Parkinsn's List Drug DataBase methylphenidate / Ritalin

The P-I-E-N-O Parkinsn's List Drug Database

methylphenidate / Ritalin^TM

STIMULANT / ANTIADD:

HIGH RISK

Description: Methylphenidate is an orally administered central nervous system stimulant that is chemically and pharmacologically similar to the amphetamines. Methylphenidate's CNS actions are milder than those of the amphetamines and have more noticeable effects on mental activities than on motor activities. Methylphenidate shares the abuse potential of the amphetamines and is also a DEA schedule II controlled substance. It is clinically used in the treatment of narcolepsy and as adjunctive treatment in children with attention-deficit hyperactivity disorder. Methylphenidate was approved by the FDA in 1955. Under the General Agreement on Tariffs and Trade (GATT), the patent for Ritalin-SR^TM expires on August 20, 1996.

Mechanism of Action: Methylphenidate exhibits pharmacological activity similar to that of the amphetamines. Methylphenidate's exact mechanism of action in the CNS is not fully understood, but the primary sites of activity appear to be in the cerebral cortex and the subcortical structures including the thalamus. Methylphenidate blocks the reuptake mechanism present in dopaminergic neurons. As a result, sympathomimetic activity in the central nervous system and in the periphery increases. Methylphenidate-induced CNS stimulation produces a decreased sense of fatigue, an increase in motor activity and mental alertness, mild euphoria, and brighter spirits. In the periphery, the actions of methylphenidate are minimal at therapeutic doses.

In treating children with attention-deficit hyperactivity disorder, methylphenidate produces a calming effect. This action of methylphenidate results in a decrease in hyperactivity and an increase in the child's attention span.

Pharmacokinetics: Methylphenidate hydrochloride is orally administered and is well absorbed from the GI tract. Peak serum concentrations are achieved in about 1.9 hours and 4.7 hours for the regular and extended-release forms, respectively. The duration of action ranges from 3-6 hours with regular tablets and about 8 hours with the extended-release tablets. The distribution in humans is unknown. Metabolism of methylphenidate occurs in the liver via hydroxylation to ritolinic acid. Methylphenidate is almost completely eliminated in the urine, with approximately 95% of a dose being recovered as metabolites in urine within 90 hours.

CONTRAINDICATIONS/PRECAUTIONS: Methylphenidate is relatively contraindicated in patients who have or have a family history of Tourette's syndrome, because motor or vocal tics can be exacerbated. Some patients with Tourette's syndrome may actually benefit from methylphenidate therapy; only administer under close supervision.

Methylphenidate is contraindicated in patients with severe cases of anxiety disorder, tension, agitation, major depression, glaucoma, or motor tics other than Tourette's syndrome because the symptoms associated with these conditions can be aggravated. Methylphenidate can cause CNS stimulation and psychosis and should be used with caution in children with psychosis because symptoms of behavior disturbances and thought disorders can be exacerbated.

Methylphenidate should be used with caution in patients with hypertension because the methylphenidate can increase blood pressure.
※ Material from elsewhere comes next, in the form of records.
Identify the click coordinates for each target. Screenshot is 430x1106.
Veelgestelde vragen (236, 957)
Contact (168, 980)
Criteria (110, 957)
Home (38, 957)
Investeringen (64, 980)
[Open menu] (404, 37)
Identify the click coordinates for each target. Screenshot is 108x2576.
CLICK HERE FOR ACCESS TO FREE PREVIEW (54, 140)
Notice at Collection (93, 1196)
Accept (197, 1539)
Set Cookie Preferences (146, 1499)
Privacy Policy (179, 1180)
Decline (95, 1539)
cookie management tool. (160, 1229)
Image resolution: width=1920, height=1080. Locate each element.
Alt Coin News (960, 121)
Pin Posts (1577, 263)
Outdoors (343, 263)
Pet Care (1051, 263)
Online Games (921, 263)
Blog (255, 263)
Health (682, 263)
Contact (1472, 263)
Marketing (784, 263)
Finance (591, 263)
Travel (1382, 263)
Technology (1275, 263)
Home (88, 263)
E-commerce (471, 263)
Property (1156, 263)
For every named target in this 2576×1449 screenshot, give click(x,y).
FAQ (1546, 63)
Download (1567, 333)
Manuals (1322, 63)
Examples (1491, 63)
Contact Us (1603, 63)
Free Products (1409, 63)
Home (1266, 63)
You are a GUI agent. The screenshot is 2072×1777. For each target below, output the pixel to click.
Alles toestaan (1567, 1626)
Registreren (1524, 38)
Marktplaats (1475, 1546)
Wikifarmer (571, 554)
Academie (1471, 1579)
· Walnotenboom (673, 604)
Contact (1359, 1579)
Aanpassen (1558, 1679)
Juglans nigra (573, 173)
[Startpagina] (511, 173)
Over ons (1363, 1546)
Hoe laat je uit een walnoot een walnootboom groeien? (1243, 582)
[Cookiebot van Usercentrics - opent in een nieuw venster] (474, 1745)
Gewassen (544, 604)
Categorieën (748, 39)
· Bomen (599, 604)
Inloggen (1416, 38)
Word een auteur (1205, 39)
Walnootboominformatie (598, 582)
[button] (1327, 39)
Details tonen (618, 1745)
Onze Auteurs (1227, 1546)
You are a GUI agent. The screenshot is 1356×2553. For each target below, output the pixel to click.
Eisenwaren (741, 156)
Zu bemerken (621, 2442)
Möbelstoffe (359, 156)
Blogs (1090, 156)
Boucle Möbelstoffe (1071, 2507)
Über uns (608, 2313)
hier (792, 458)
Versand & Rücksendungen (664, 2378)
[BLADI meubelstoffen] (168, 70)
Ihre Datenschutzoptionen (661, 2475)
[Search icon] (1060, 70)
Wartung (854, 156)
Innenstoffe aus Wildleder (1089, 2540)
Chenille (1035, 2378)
Blood pressure monitoring during therapy is recommended.

Methylphenidate is relatively contraindicated in patients with a history of a seizure disorder because the seizure threshold can be reduced. Concomitant use of methylphenidate and anticonvulsants has not been established. If seizures occur, methylphenidate therapy should be discontinued.

Methylphenidate should be used cautiously, if at all, in patients with a history of emotional instability, alcoholism, or substance abuse because the potential for abuse is increased.

Abrupt discontinuation of long-term administration of methylphenidate is not recommended. Discontinuation may unmask severe depression or the effect of chronic overactivity (e.g., dysphoric mood, suicidal and paranoid ideation). Supervision of withdrawal is recommended.

DRUG INTERACTIONS: The CNS stimulation effects of methylphenidate can be additive when used concurrently with other CNS stimulants. In addition to drugs with CNS stimulating effects, caffeine may also cause excessive CNS stimulation if used by patients receiving methylphenidate.

Methylphenidate can potentiate the actions of both exogenous (such as dopamine and epinephrine) and endogenous (such as norepinephrine) vasopressors. Because methylphenidate and MAOIs both potentiate the effects of catecholamine neurotransmitters, concomitant use of these agents should be avoided. A hypertensive crisis may occur, although data supporting this hypothesis are scanty. Methylphenidate should not be given to any patient within 14 days of receiving a MAO inhibitor.

Methylphenidate can provoke tics and can mask their cause. The drug should be withdrawn before treatment with pimozide begins.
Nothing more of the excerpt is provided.